A heap data structure is a complete binary tree that satisfies the heap property. In a heap, the value stored in each node is either greater than or equal to (in a max heap) or less than or equal to (in a min heap) the values stored in its children.
A heap supports two main operations: insertion and deletion. These operations maintain the heap property.
To insert an element into a heap, it is placed at the next available position in the tree, typically as the leftmost node in the bottom-most level. Then, it is compared with its parent node. If it violates the heap property, it swaps places with its parent until the property is satisfied again.
In a max-heap, deleting an element removes the root node, which contains the maximum value. The last node of the tree replaces the root and then moves down until it finds its correct position based on its value. This process is called “down-heap” or “percolate-down”.
When to Use Heap Data Structure?
The heap data structure has various applications due to its efficient implementation of priority queues and sorting algorithms.
- Priority Queues: A priority queue is a type of queue where each element has an associated priority. Heaps can efficiently implement priority queues by keeping elements organized based on their priorities.

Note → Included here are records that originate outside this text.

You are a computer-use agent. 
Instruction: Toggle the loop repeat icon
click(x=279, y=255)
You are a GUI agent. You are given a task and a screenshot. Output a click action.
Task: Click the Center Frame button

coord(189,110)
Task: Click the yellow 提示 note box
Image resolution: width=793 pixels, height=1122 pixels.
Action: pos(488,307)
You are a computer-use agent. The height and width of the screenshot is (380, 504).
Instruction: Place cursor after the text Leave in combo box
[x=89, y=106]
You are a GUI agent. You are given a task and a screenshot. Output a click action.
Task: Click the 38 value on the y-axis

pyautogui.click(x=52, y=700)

- Heap Sort: Heap sort is an efficient sorting algorithm that uses heaps to sort elements in ascending or descending order.

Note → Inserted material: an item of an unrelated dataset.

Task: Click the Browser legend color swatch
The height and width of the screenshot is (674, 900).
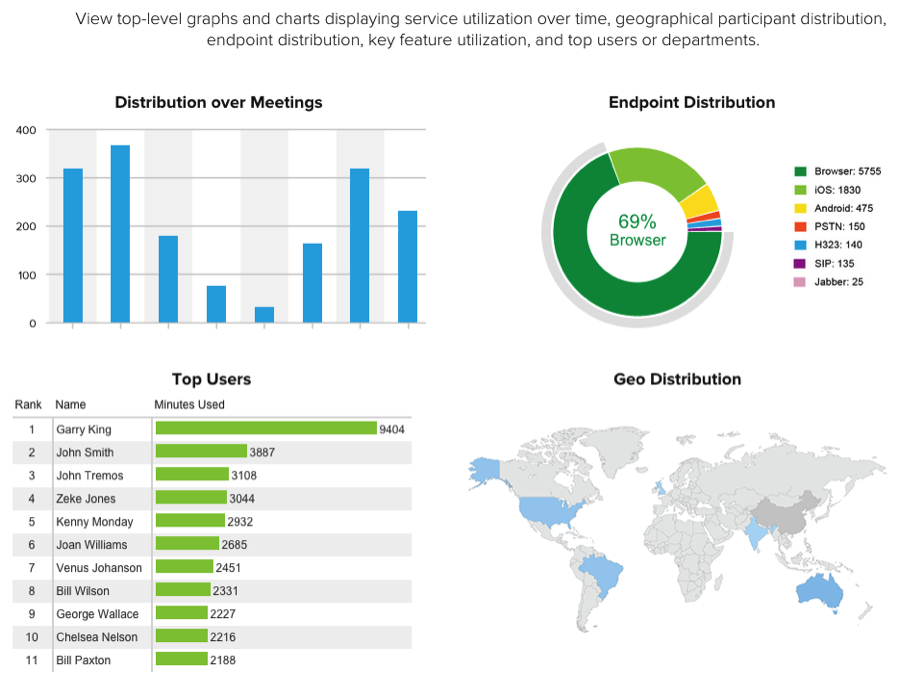Action: (800, 171)
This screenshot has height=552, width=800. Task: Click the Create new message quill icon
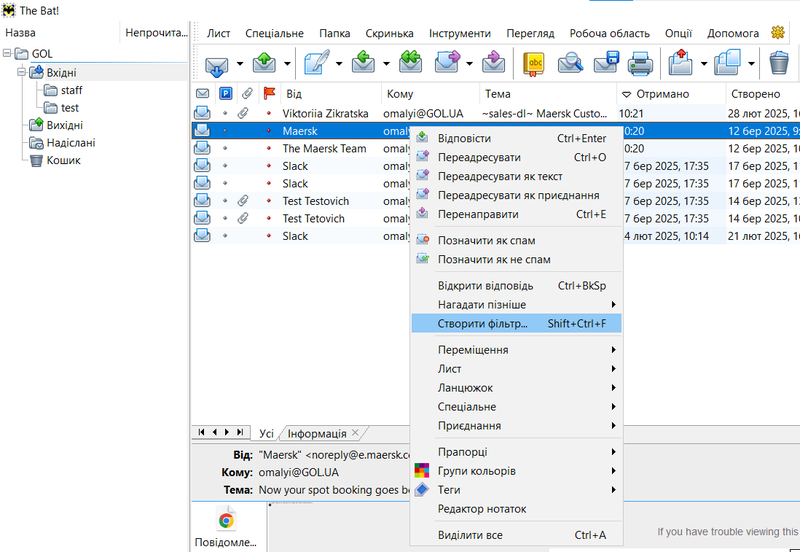click(x=318, y=64)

It has a time complexity of O(n log n).
- Dijkstra’s Algorithm: Dijkstra’s algorithm uses heaps to find shortest paths in a weighted graph efficiently. It maintains a priority queue of vertices and selects the one with the minimum distance.
- Event-driven Simulations: Heaps are commonly used in event-driven simulations to handle events that occur at different times. The event with the smallest time can be quickly retrieved from the heap.
In summary, a heap data structure is a complete binary tree that satisfies the heap property. It is used for efficient implementation of priority queues, sorting algorithms, graph algorithms, and event-driven simulations. By understanding its operations and applications, you can leverage heaps to improve the efficiency of various algorithms and data structures.